Additional City Resources

  • Volunteer: Join the Mayor's  Office  during  upcoming  town  halls  and  workshops.
  • Inform & Engage: Invite the Mayor's Office of Immigrant Affairs to your community for a "Know Your Rights Forum."
  • Protection from Discrimination:  New  Yorkers  also  have  the  right  to  be  free  from  unlawful  discrimination, retaliation,  and harassment  in  the  workplace,  housing,  and  public  places.  To  file  a  complaint  or  learn  more,  call 311  and say “human rights” or  call  the NYC Commission on Human Rights at (718) 722-3131.

Frequently Asked Questions

What will happen next?
We do not know for sure. The federal government has said that it will partially implement the current travel ban in accordance with the November 13 court ruling, but that it believes that the travel ban should take effect in its entirety. Therefore, the U.S. government will likely continue to fight in the courts for the ability to fully implement the travel ban. Please visit this page regularly for updates.
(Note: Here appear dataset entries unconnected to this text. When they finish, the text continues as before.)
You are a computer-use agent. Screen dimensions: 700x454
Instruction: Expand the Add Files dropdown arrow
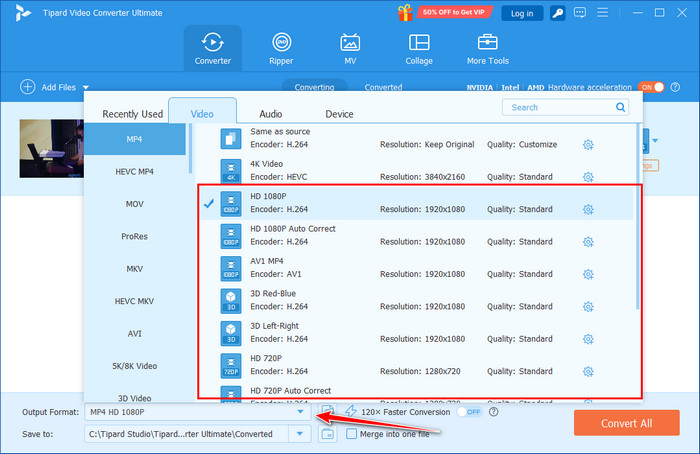(86, 88)
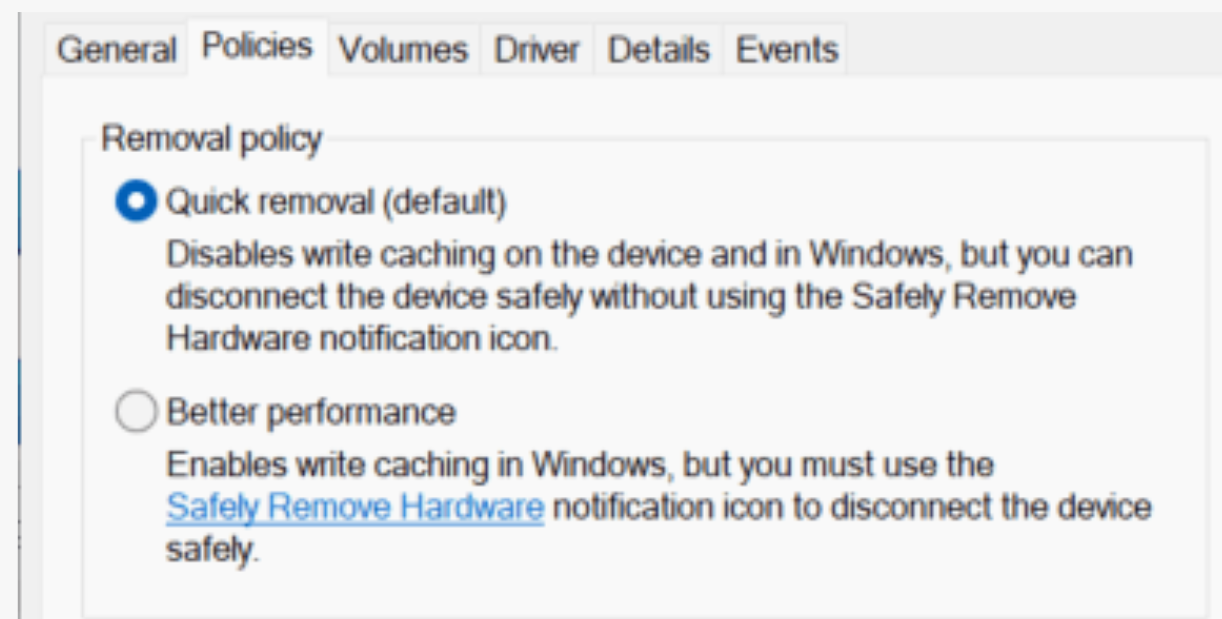The width and height of the screenshot is (1222, 619).
Task: Switch to the General tab
Action: tap(117, 50)
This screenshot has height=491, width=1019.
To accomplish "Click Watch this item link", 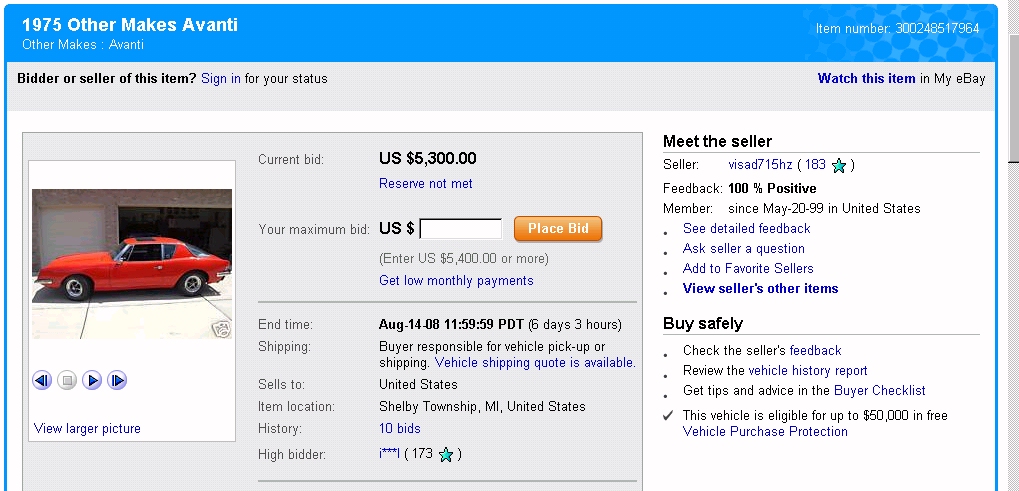I will 866,79.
How can I connect to free, safe immigration legal help?
If you are concerned about how the travel ban may affect you or your family members’ ability to travel, call 311 and say “ActionNYC” for an appointment for free, safe immigration legal help. For the latest information on the travel ban, please visit this page. The ongoing litigation over the travel ban may affect the information on this page.

How can I avoid fraud while I am seeking immigration legal help?
Beware of unlicensed immigration service providers who take advantage of their customers. Get help only from a trusted, licensed attorney or an accredited representative. Only lawyers or those who have gotten permission from the Department of Justice can give legal advice. For questions about this, or to report fraud, call the New York State New Americans Hotline at 1-800-566-7636 between 9am-8pm, on Monday through Friday, or call 311.
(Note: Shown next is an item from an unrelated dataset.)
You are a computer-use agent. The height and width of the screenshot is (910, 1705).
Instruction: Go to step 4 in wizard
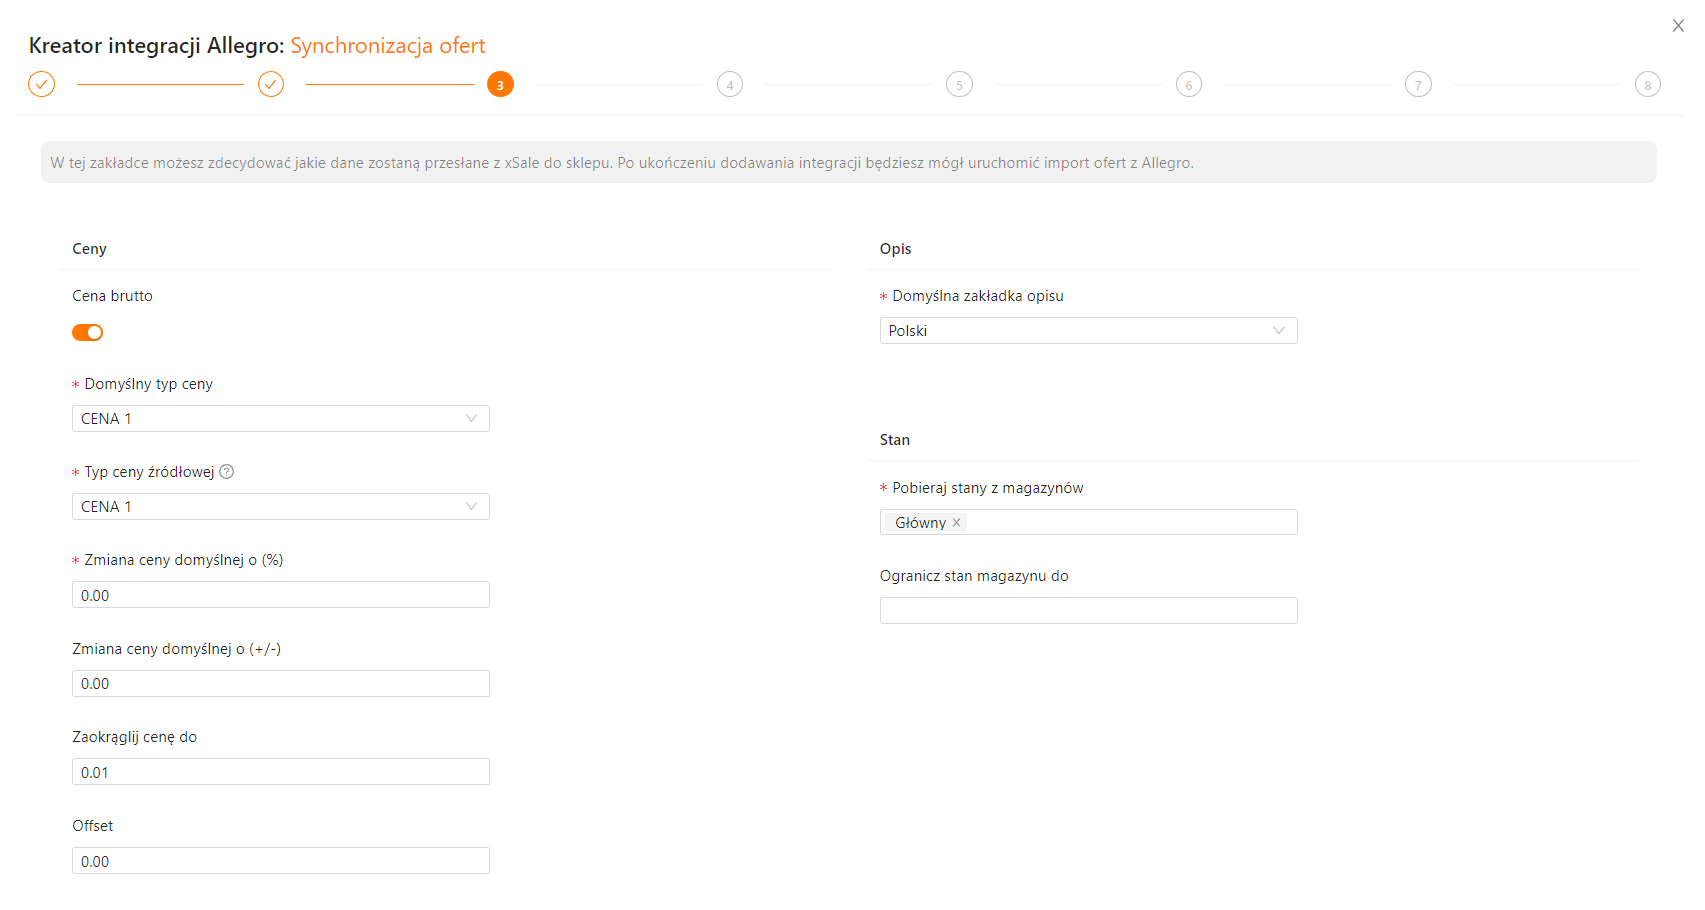(730, 85)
What are the travel ban restrictions for each of the designated countries?

Chad

Immigrants and visitors from Chad are banned from entry unless they have a “bona fide relationship” with a U.S. person or entity.
Effective Date:  November 13, 2017


Iran

Immigrants and visitors from Iran are banned from entry unless they have a “bona fide relationship” with a U.S. person or entity.
Effective Date:  November 13, 2017


Libya

Immigrants and visitors from Libya are banned from entry unless they have a “bona fide relationship” with a U.S. person or entity.
Effective Date:  November 13, 2017

North Korea

Immigrant Visas:  All suspended
Non-immigrant Visas:  All suspended
Effective Date:  October 18, 2017
Exceptions for “bona fide” relationships with a U.S. person or entity?  None

Syria

Immigrants and visitors from Syria are banned from entry unless they have a “bona fide relationship” with a U.S. person or entity.
Effective Date:  November 13, 2017


Venezuela

Immigrant Visas:  May be subject to “additional scrutiny”
Non-immigrant Visas: 
B1, B2, and B1/B2 visas for certain government officials and their immediate family members are suspended
Effective Date: 
October 18, 2017
Exceptions for “bona fide” relationships with a U.S. person or entity? 
None

Somalia

Immigrants and visitors from Somalia are banned from entry unless they have a “bona fide relationship” with a U.S. person or entity.
Effective Date:  November 13, 2017


Yemen

Immigrants and visitors from Yemen are banned from entry unless they have a “bona fide relationship” with a U.S. person or entity.
Effective Date:  November 13, 2017

 

What is the current status of refugee admissions?
On October 24, 2017, the Trump Administration issued an executive order that resumed the U.S. Refugee Admissions Program, after it has been suspended by the first two travel bans. However several new limitations apply:

  • Refugees from eleven unspecified countries are subject to an additional 90-day security review, so refugee admissions from these countries are likely to decrease.
  • The admission of family members who are overseas and are “following-to-join” refugees who have been resettled in the United States has been indefinitely suspended.
  • In addition, the President has capped the maximum number of refugees who may be admitted to the United States this fiscal year at 45,000 people, a historically low number.